Designed by Nathaniel Barnaby, the Royal Navy Director of Naval Construction, the hull was of composite construction; that is, iron keel, frames, stem and stern posts with wooden planking. This class of composite sloops was unique in having an internal steel deck over the machinery and magazines for protection. The Satellite class were reclassified as corvettes in 1884, and no more composite or wooden corvettes were built - in fact, Pylades was the last corvette built for the Royal Navy until the Second World War.

===Propulsion===

Propulsion was provided by a horizontal compound expansion of 1400 ihp driving a single screw.

===Sail plan===

All the ships of the class were built with a barque rig.

===Armament===

The class was designed with two 6-inch/100-pounder (81cwt) breech loaders and ten 5-inch/50-pounder (38cwt) breech loaders, plus a single light gun and four (or more) machine guns. Heroine, Hyacinth and Royalist were built with eight 6-inch/100-pounder (81cwt) breech loaders in place of the 5-inch/6-inch mixture, and Satellite was converted to the same fit.

==Ships==

| Name | Ship Builder | Launched | Fate |
|---|---|---|---|
| Satellite | Sheerness Dockyard | 13 August 1881 | RNVR drill ship at North Shields on the River Tyne in 1904. Sold to J G Potts for breaking on 21 October 1947 |
| Heroine | Devonport Dockyard | 3 December 1881 | Sold to King of Bristol for breaking on 28 August 1902 |
| Hyacinth | Devonport Dockyard | 20 December 1881 | Sold to King of Bristol for breaking on 25 August 1902 |
| Royalist | Devonport Dockyard | 7 March 1883 | Hulk in February 1900. Renamed Colleen on 1 December 1913 and transferred to the Irish Free State Government on 19 February 1923 |
| Rapid | Devonport Dockyard | 21 March 1883 | Hulk in 1906. Became a coal hulk in 1912 and was renamed C7. Became an accommodation ship in 1916 and was renamed Hart.
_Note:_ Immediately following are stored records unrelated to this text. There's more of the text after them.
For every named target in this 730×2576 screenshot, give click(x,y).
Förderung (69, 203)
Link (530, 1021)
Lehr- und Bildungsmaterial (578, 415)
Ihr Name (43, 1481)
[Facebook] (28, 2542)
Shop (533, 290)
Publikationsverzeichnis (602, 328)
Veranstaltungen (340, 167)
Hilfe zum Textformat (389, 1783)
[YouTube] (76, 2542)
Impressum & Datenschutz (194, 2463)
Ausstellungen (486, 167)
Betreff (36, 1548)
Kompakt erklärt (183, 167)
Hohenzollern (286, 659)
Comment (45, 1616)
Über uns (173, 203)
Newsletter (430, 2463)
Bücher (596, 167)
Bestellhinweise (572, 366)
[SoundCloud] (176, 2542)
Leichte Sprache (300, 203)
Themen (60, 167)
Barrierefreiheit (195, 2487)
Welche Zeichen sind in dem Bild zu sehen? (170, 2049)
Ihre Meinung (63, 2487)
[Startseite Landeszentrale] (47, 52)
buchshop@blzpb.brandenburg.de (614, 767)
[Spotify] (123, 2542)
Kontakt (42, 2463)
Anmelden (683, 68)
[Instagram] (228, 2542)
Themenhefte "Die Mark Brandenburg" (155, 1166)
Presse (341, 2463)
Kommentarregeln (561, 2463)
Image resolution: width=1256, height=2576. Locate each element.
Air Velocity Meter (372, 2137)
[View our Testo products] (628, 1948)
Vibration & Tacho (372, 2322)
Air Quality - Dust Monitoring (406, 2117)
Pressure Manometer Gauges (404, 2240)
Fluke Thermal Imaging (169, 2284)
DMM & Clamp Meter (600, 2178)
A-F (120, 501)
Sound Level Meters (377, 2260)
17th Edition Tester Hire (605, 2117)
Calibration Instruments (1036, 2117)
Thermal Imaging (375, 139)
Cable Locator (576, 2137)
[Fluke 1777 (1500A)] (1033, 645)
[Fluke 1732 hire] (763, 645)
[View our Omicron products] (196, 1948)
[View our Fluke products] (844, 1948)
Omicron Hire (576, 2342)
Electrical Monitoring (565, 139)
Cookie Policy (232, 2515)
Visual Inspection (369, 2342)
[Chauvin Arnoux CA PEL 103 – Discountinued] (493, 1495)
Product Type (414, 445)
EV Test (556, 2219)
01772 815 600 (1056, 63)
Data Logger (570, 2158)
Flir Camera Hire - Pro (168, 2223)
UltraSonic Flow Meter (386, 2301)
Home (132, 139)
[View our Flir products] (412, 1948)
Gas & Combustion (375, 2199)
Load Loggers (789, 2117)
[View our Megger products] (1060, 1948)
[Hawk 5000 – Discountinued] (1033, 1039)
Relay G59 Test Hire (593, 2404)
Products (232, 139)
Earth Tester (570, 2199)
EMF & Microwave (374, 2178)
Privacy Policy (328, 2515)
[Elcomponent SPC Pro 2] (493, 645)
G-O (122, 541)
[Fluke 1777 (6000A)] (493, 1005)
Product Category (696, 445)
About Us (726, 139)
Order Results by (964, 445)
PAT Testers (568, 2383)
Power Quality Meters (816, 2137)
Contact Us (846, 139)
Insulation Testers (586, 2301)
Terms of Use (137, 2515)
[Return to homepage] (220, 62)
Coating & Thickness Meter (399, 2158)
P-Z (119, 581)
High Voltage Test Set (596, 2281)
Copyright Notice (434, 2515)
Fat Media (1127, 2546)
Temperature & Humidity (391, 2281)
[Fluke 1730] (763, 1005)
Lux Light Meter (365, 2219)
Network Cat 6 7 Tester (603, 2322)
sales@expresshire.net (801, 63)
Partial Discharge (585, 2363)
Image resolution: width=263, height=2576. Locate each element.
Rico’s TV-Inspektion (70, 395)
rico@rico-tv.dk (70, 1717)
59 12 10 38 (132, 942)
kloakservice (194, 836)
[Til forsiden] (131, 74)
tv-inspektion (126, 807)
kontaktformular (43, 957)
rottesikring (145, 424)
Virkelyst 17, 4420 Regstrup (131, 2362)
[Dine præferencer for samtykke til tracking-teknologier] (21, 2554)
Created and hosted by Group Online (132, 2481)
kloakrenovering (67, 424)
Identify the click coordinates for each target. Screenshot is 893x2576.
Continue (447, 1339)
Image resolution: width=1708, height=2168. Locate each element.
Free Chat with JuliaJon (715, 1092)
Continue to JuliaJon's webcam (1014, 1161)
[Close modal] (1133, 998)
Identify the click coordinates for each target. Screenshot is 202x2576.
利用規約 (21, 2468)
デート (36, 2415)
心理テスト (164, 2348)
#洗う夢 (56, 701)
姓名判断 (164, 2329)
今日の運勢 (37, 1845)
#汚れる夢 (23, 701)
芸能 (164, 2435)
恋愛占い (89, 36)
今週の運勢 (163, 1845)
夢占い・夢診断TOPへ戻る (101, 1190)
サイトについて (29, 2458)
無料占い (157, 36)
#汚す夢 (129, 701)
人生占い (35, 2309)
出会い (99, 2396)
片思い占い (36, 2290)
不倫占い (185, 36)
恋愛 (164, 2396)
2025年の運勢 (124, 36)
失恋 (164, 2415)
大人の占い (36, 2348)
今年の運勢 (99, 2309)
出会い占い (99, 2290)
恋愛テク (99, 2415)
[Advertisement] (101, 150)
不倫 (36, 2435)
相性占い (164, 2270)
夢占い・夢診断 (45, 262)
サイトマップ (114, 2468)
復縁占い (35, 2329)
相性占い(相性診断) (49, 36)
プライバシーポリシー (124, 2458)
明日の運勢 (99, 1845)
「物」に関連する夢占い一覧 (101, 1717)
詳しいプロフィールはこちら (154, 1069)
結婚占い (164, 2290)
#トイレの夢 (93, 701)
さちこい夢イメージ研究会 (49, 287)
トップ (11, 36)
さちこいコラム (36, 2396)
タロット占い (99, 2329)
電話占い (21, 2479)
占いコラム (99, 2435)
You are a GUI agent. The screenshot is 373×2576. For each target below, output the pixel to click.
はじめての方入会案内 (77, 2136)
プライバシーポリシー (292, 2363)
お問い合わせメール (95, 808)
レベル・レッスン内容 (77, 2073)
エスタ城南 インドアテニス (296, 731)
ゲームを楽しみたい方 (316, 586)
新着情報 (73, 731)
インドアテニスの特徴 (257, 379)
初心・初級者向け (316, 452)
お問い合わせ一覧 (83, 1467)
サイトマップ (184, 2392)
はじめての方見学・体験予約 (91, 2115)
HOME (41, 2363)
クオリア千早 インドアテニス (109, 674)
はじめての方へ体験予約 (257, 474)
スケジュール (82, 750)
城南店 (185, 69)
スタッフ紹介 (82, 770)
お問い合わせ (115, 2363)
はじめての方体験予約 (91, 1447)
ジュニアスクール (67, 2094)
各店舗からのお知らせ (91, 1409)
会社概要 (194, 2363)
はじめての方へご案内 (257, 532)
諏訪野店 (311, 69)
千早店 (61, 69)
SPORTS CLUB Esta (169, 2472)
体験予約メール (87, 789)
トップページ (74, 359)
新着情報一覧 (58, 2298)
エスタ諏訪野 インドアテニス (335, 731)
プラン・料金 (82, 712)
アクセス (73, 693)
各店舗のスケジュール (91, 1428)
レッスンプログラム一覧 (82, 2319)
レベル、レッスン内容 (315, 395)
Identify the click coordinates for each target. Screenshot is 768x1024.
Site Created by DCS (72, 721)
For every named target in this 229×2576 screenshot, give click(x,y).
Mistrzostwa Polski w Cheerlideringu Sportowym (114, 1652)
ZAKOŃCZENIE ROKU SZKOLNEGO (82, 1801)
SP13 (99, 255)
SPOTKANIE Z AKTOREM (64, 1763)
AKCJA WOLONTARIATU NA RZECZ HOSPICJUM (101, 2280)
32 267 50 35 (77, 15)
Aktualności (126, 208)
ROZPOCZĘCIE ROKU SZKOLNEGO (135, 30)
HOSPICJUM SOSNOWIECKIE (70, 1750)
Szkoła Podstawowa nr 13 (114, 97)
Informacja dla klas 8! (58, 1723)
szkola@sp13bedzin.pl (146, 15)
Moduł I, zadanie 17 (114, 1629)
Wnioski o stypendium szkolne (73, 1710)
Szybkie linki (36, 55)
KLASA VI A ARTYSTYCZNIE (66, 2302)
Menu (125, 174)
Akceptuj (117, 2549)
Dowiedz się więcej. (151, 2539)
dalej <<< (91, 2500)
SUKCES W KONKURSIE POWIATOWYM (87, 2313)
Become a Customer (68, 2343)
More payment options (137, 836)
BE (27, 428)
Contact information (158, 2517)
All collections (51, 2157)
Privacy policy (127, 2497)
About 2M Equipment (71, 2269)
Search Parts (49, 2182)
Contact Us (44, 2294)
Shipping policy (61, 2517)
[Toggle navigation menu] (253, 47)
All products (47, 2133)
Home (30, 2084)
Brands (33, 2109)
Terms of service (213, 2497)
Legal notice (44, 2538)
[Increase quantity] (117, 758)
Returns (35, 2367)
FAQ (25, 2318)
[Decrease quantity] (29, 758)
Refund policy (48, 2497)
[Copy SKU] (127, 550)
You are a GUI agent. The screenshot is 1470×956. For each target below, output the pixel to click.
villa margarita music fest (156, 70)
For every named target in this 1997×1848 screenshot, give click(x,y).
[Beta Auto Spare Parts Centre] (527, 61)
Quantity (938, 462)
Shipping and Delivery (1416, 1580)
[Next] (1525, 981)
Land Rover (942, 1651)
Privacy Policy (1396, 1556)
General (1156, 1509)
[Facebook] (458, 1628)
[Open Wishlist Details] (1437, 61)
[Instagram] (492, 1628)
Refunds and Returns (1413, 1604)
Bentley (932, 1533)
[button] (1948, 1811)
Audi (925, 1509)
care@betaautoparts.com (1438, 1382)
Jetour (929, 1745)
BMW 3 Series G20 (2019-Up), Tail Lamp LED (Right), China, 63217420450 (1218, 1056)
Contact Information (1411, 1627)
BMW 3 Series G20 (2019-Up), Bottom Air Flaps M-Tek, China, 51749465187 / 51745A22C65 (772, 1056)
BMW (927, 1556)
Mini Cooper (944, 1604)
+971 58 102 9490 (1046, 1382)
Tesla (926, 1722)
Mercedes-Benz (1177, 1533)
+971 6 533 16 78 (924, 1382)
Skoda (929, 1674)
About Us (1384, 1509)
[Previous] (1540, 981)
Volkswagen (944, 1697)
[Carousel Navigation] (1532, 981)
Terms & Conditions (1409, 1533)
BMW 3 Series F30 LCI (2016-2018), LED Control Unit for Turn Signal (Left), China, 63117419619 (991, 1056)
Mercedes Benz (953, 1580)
Sold at Gibraltar in 1948 |
| Caroline | Sheerness Dockyard | 25 November 1882 | Hulk in 1897. Became a training ship in April 1908 and was renamed Ganges. Renamed Powerful III in September 1913 and Impregnable IV in November 1919. Sold on 31 August 1929 |
| Pylades | Sheerness Dockyard | 5 November 1884 | Sold to Cohen of Felixstowe for breaking on 3 April 1906. |

==Operational lives==

These ships were designed to patrol the far-flung reaches of Britain's maritime empire, and so Rapid and Royalist both went to the Australian Station, Satellite to the Pacific Station, Pylades to the North America and West Indies Station and Heroine, Caroline and Hyacinth all to the China Station.